#### WRITTEN TASK A
In the BeautifulSoup table-scraping post, which names does the poster want the script to return?
#### WRITTEN TASK B
Write the next part of the BeautifulSoup table-scraping post, starting right after its final line of code.

#### EXTRACTED TEXT
━━━
Scraping table with BeautifulSoup4

Scraping table with BeautifulSoup4 - python

I am trying to scrape some particulars rows inside a table but I don't know how to access the information properly. Here is the html:
<tr class="even">
<td style="background: #F5645C; color: #F5645C;">1 </td>
<td>Michael</td>
<td class="right">57</td>
<td class="right">0</td>
<td class="right">5</td>
</tr>
<tr class="odd">
<td style="background: #8FB9B0; color: #8FB9B0;">1 </td>
<td>Clara</td>
<td class="right">48</td>
<td class="right">0</td>
<td class="right">5</td>
</tr>
<tr class="even">
<td style="background: #F5645C; color: #F5645C;">1 </td>
<td>Lisa</td>
<td class="right">44</td>
<td class="right">2</td>
<td class="right">5</td>
</tr>
<tr class="odd">
<td style="background: #8FB9B0; color: #8FB9B0;">0 </td>
<td>Joe</td>
<td class="right">43</td>
<td class="right">0</td>
<td class="right">13</td>
</tr>
<tr class="even">
<td style="background: #F5645C; color: #F5645C;">1 </td>
<td>John</td>
<td class="right">38</td>
<td class="right">3</td>
<td class="right">4</td>
</tr>
<tr class="odd">
<td style="background: #F5645C; color: #F5645C;">1 </td>
<td>Francesca</td>
<td class="right">35</td>
<td class="right">2</td>
<td class="right">5</td>
</tr>
<tr class="even">
<td style="background: #8FB9B0; color: #8FB9B0;">0 </td>
<td>Carlos</td>
<td class="right">27</td>
<td class="right">1</td>
<td class="right">2</td>
</tr>
What I try to obtain, is the text on the next td that comes after every td with the style of color F5645C, but unfortunately I am running into problems.
This is what I want the script to return:
Michael
Lisa
John
Francesca
Here is the code I currently have:
table = soup.find('table')
━━━
#### EXTRACTED DATA
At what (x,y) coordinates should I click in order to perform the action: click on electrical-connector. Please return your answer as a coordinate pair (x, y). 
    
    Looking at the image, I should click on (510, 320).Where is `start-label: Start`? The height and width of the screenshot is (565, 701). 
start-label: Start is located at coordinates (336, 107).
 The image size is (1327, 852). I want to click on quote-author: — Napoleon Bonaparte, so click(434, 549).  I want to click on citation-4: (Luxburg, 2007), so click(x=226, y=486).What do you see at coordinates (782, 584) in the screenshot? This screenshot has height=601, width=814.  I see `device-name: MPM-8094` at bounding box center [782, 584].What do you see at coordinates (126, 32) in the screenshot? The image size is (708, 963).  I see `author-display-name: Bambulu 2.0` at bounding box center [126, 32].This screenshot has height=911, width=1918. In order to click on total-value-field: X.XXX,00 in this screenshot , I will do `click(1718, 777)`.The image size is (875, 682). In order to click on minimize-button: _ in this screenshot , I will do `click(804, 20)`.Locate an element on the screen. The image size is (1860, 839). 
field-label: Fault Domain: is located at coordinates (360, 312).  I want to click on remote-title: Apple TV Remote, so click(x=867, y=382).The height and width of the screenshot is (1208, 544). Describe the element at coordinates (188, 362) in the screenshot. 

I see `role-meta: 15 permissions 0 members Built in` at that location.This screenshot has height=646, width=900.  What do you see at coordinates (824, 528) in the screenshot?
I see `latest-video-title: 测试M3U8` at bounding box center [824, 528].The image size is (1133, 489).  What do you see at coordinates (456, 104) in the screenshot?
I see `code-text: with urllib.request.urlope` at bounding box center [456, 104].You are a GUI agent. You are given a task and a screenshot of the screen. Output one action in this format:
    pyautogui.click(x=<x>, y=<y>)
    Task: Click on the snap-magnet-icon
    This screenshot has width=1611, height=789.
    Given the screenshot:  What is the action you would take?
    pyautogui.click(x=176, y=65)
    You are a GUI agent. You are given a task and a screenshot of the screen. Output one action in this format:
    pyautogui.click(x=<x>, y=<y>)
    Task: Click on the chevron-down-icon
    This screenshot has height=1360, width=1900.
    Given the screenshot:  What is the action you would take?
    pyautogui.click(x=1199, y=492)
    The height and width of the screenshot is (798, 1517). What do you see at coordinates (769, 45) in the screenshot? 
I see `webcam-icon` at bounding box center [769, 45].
━━━
#### EXERCISE RESULT A
Michael, Lisa, John and Francesca.

#### EXERCISE RESULT B
table_rows = table.find_all('tr')
for tr in table_rows:
td = tr.find('td', style='background: #F5645C; color: #F5645C;').find_next_sibling('td').get_text()
print(td)
On running the script: AttributeError: 'NoneType' object has no attribute 'find_next_sibling'

You can use CSS selector to select all <td> tags that contain attribute style with string color: #F5645C and then apply method find_next():
for td in soup.select('td[style*="color: #F5645C"]'):
print(td.find_next('td').text)
This prints:
Michael
Lisa
John
Francesca

data = BeautifulSoup(html)
for tr in data.find_all('tr'):
td = tr.find_all('td')
print(td[1].text)
Now you can take it further i think..

Use .findNext("td").text
Ex:
from bs4 import BeautifulSoup
soup = BeautifulSoup(html, "html.parser")
for tr in soup.find_all("tr"):
print(tr.td.findNext("td").text)
Output:
Michael
Clara
Lisa
Joe
John
Francesca
Carlos

Use can use find_all and a filter for the style atribute:
bs = BeautifulSoup(htmlcontent)
bs.find_all('td', attrs={'style':'background-color: #F5645C, color: #F5645C'})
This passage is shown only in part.